大切なものを選ぶこと
隣を伺えば、弘翔があまりにも困った顔をしているので私も高巳に釣られて笑ってしまう。弘翔のこんな表情、ホントに珍しい。
たしかに、モテることなんか自分じゃどうにもできないもんね。
「毎回、会合の時は女の子たちが弘のこと狙って殺伐とするんだよね」
「そんなに?」
「そりゃ、秋庭と関係を持ちたいっていう各組の思惑も錯綜するし…なんたって、顔が良いからね我らが若頭は」
「…高巳」
「それに、弘は基本的に誰にでも優しいし」
「おい、高巳…」
「傘下の組の娘が弘と少しでも会話しようものなら同盟の組に締められるし、同盟の組の娘が弘の気を引こうものなら他の同盟の組が黙ってない。そんな感じかな」
「高巳!……もう勘弁してくれ」
やっぱり珍しい表情の弘翔。
その焦った感じがあまりにも珍しくて、高巳と一緒に爆笑してしまった。
『美紅の彼氏じゃなかったら勘違いしちゃうくらい秋庭さんって優しいよね』
以前、真希と加奈に言われた言葉を思い出す。
あの時は笑って流したけど、二人の言葉は間違いではなかったのかな。
気遣いができるというかコミュ力が高いというか、人当たりがいいというか…冷静に考えると、弘翔って顔以外にもモテる要素の塊だ。レディファーストが当たり前な人だし。
「それに…いい声だし…いい身体してるし…」
「…美紅、声が漏れてる…」
あら、思っていたことが声に出てしまっていたらしい。
恥ずかしかったらしい弘翔は片手で顔を隠している。
あぁ…こういうところは可愛いよね。
「弘翔さん」
彼氏様がカッコいい云々は置いておいて、真面目な声で呼べば、『はい…』と神妙な声で返される。
どうやら私の言いたいことは分かっているらしい。察しが良すぎるのはどうなんだろうか。

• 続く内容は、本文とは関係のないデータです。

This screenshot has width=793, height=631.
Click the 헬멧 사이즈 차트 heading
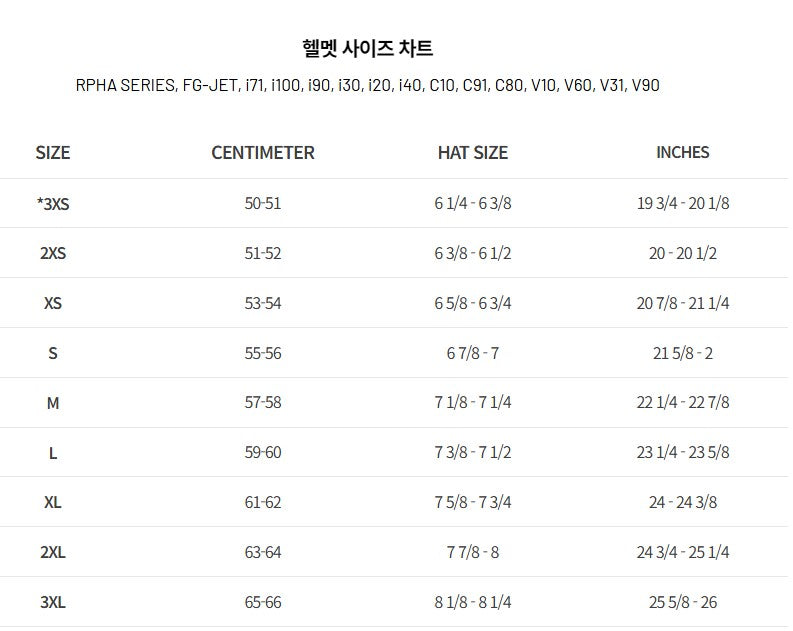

「私が他の男性と話したり仲良くしたら、あなたいつもブチ切れますよね?」
「……はい…」
前に私がバイト先のコンビニの後輩にメールで告白された時、次の日バイト先まで来て後輩君を
『いい女だから惚れるのは分かる。が、指一本触れてみろ…殺すぞ』
と脅して泣かした前科がある。
ちゃんと断ったって何度言っても聞いてくれなかった。バイト先を変えてくれと言われ、揉めたのが記憶に新しい。

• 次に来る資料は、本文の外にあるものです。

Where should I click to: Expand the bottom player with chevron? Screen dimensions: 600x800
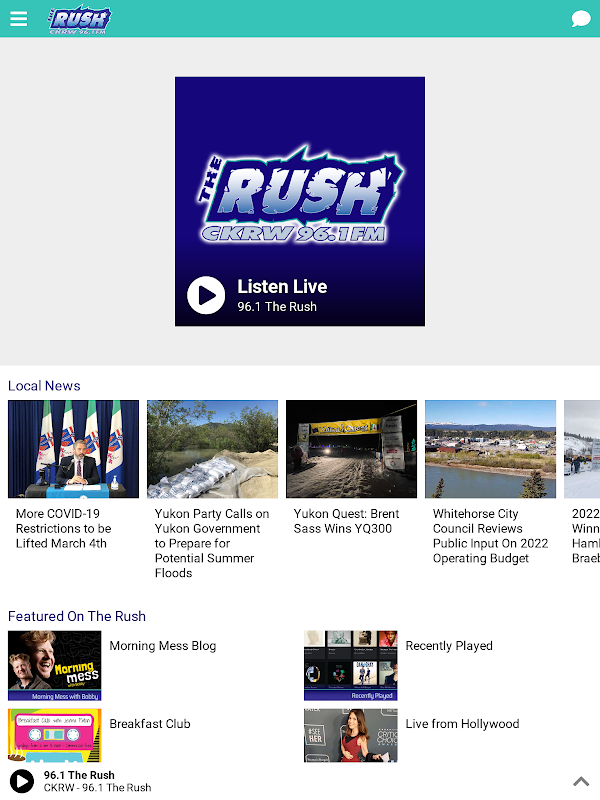(581, 781)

誰にでも優しくて気前がいいくせに、私の彼氏様は超が付くほど嫉妬深い。まぁそこも可愛いんだけど。
だから私は極力、弘翔以外の男性とは距離を取るように努力してるのに…自分は私以外の女の子に優しいって…どうなのコレ。拗ねる権利くらいある気がする。
ジトリと弘翔を睨むと、私の言いたいことがわかってしまった察しの良い彼氏様は気まずそうに眼を逸らした。